So I went to McDonalds earlier today, because I was craving a big mac. I haven’t had one in almost 2 years, since I worked there, and it just sounded good. So I pull up to the speaker and order, real slow, and not getting ahead of the cashier. I order a #1, with extra cheese, and no pickles, with a coke to drink, not supersized. And a chicken fajita. It came up on the screen just as I requested. I sat, and approximately 4 minutes later, the cars in front of me moved so I could pull forward. In another 2 minutes, I was at the window. I had to pay with a $50 bill, because it was the smallest I had. I gave him the 50, and the change, so as to get an even $44 back. He looked. And looked. And looked. To save his life, the kid could not figure out the change for $50-$6. While he was pondering the math, I watched as my order buzzed along on the high tech ceiling track, and past the landing zone, and right onto the floor. He looked at me, in amazement, possibly trying to decide if he should call for a new order, or try to give me this bag that I watched fly onto the ground. He opted for a new order. So, while his fellow coworkers scurried around to recreate my big mac, he went back to the math. He gave me $45. I handed him the $5 back, and told him I should only get $4, because 50-6 is 44. “I’m not very good at math, and the computer only lets me punch in a $20, not a $50.” So I finally get my change, and the new order comes along the track. He’s careful to catch it this time. He hands me the bag, and I drive away, 15 minutes after I originally pulled up to the speaker. I get home, open my sandwich, and discover…no cheese, with extra pickles. I’m too tired to go back, so I pick off the pickles, and eat it cheeseless. I bite into the fajita, and it’s not cooked all the way through. Frustrated, I call the McDonalds, and explain the situation to them.

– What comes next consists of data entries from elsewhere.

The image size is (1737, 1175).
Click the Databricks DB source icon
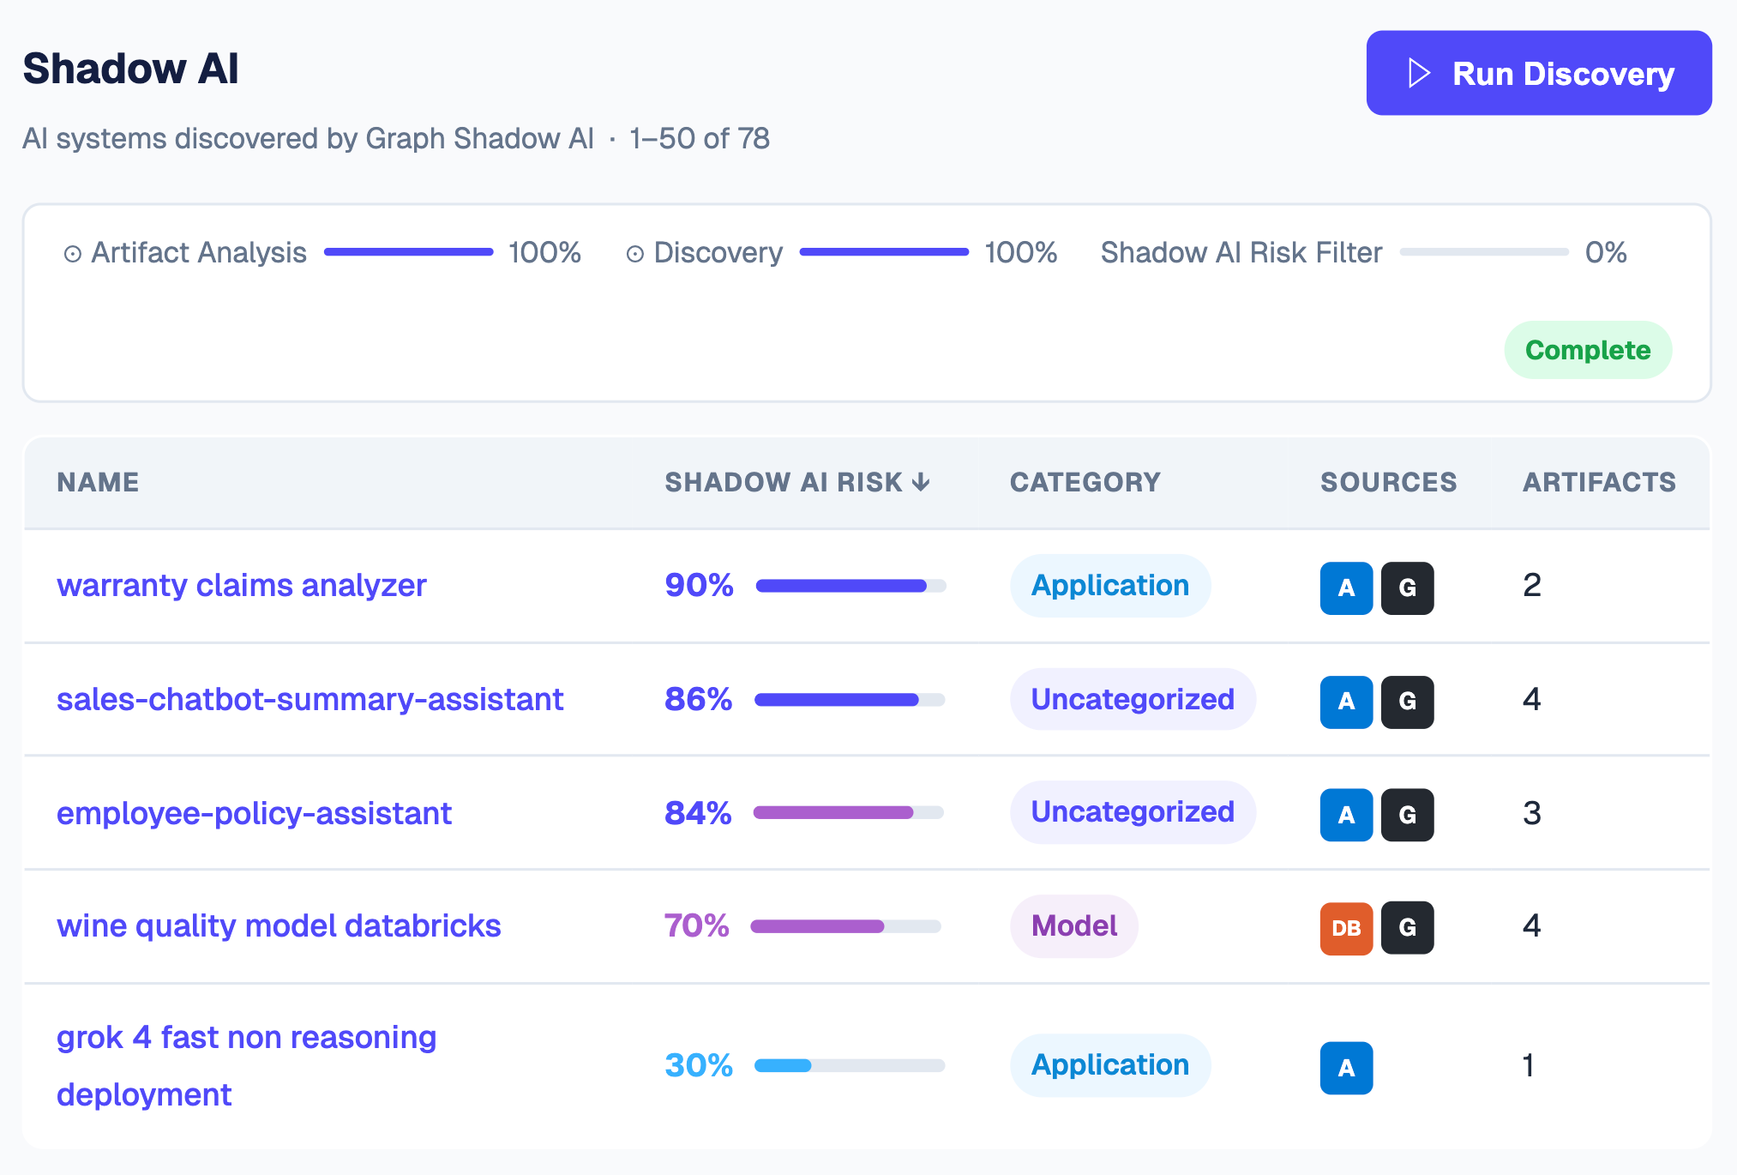pyautogui.click(x=1346, y=928)
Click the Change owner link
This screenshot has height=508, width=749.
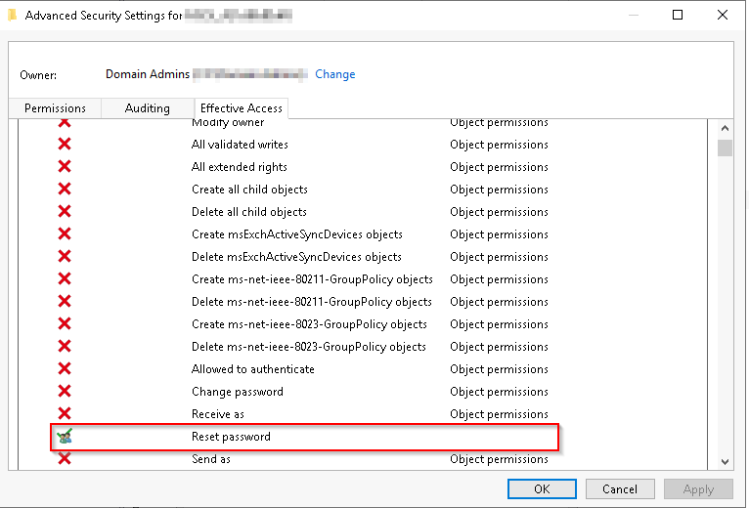335,74
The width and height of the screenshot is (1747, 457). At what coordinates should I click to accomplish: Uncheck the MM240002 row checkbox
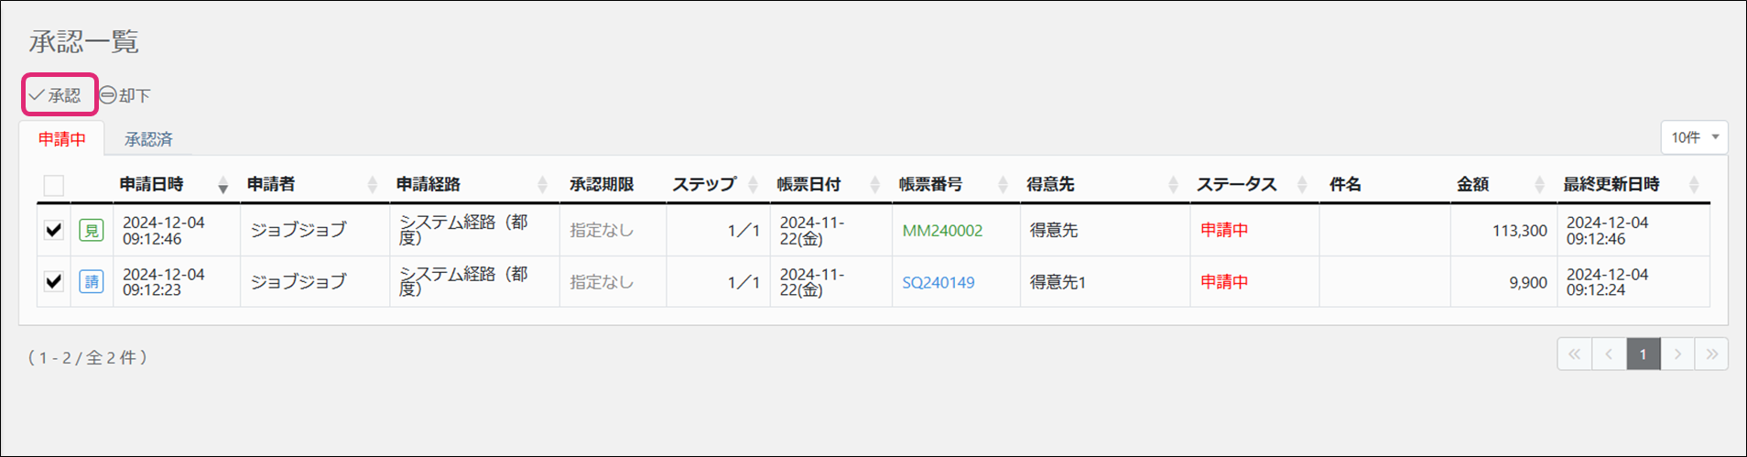coord(54,230)
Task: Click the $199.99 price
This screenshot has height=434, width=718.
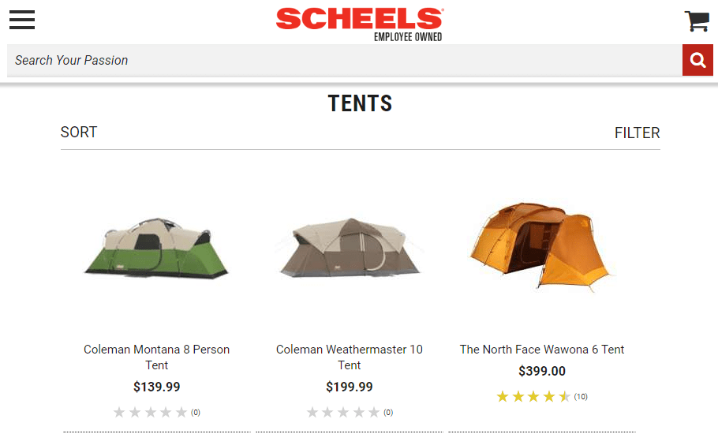Action: (350, 387)
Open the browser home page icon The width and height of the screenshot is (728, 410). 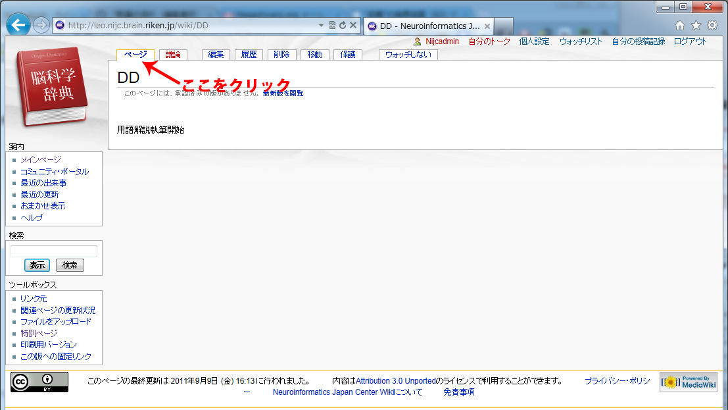click(x=680, y=26)
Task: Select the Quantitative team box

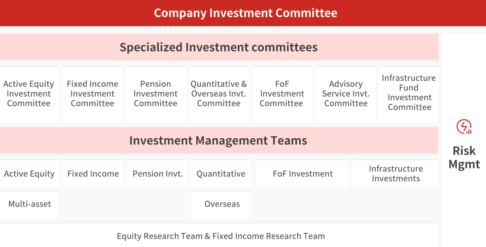Action: tap(221, 174)
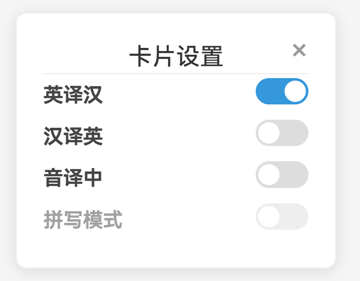Viewport: 360px width, 281px height.
Task: Click the faded knob of the 拼写模式 switch
Action: 269,216
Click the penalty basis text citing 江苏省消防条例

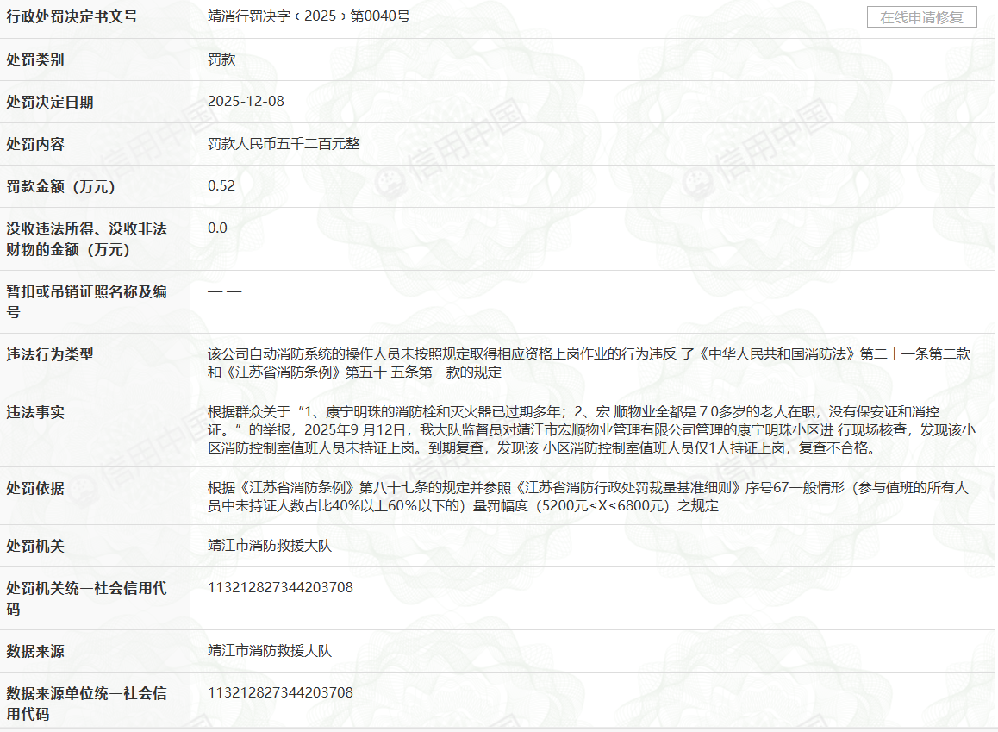point(589,497)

The manager, while apologetic, informs me I ordered it the way I received. “Ma’am, I’m looking at your receipt. You ordered no cheese, and extra pickles.” “Sir, I assure you I did not. My order appeared on the screen as I requested. I was charged the extra 30 cents for extra cheese. And nowhere in my order did I state ‘And please give me a cold fajita’.” After much delibiration, and the involvement of the cashier, he decided I was right. And, because I was put through this ordeal, I get, on my next visit…a small fry.
That, my friends, is why I will never eat at McDonalds again.